Un jour, une infirmière obèse, dotée d’un court et maigre cou, vint me consulter au laboratoire de sowvoatil pour une fatigue diurne et de fréquents réveils nocturnes. Elle se plaignait aussi de ronfler bruyamment et d’être fourbue au réveil. Tous ces symptômes permettaient de privilégier l’hypothèse selon laquelle cette femme souffrait d’apnée du sommeil, mais ce diagnostic fut finalement abandonné car il n’y avait dans son cas aucune preuve de désordres respiratoires. Le résultat le plus tangible des enregistrements du sommeil était l’apparition du premier sommeil REM environ vingt minutes après l’assoupissement. Il se prolongeait pendant plus de quinze minutes et était particulièrement agité. Quand je revis l’infirmière pour discuter de ses résultats, la première question que je lui adressai était celle de savoir si elle n’avait remarqué aucun changement de son humeur pendant les dernières semaines. À peine avais-je formulé à haute voix la question qu’elle éclatait en sanglots déchirants. Dans un état d’agitation extrême, elle m’avoua que, depuis de nombreuses années, sa mère souffrait d’une grave dépression qui avait requis une hospitalisation et des soins spécifiques.

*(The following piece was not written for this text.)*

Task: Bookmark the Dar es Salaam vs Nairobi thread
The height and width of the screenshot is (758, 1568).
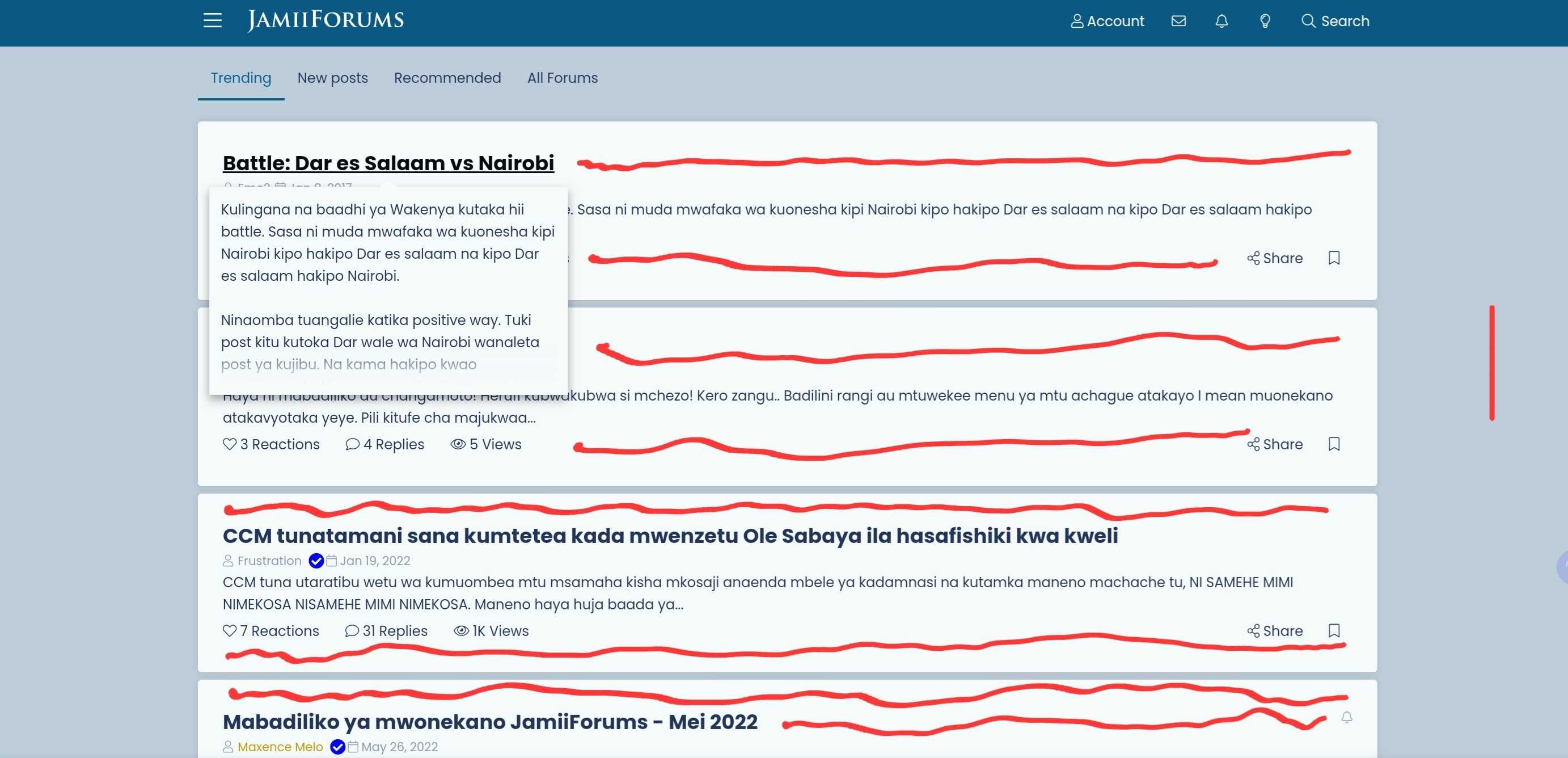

Elle craignait d’être, elle aussi, atteinte de la même maladie. Au lieu de s’adresser à un médecin, elle en avait simplement nié la possibilité et s’était convaincue elle-même que les changements qui étaient survenus dans son comportement avaient pour cause des problèmes respiratoires pendant le sommeil. Un traitement à base d’antidépresseurs entraîna une importante amélioration de son état, et les troubles du sommeil disparurent complètement.
En réalité, dans tous les cas où les troubles du sommeil s’ac-compagnent de désordres psychiques, le traitement doit porter d’abord et avant tout sur les perturbations mentales. Bien qu’il faille parfois suivre un traitement pour les troubles du sommeil, aucune amélioration ne peut survenir si l’état mental du malade ne s’amé-liore pas.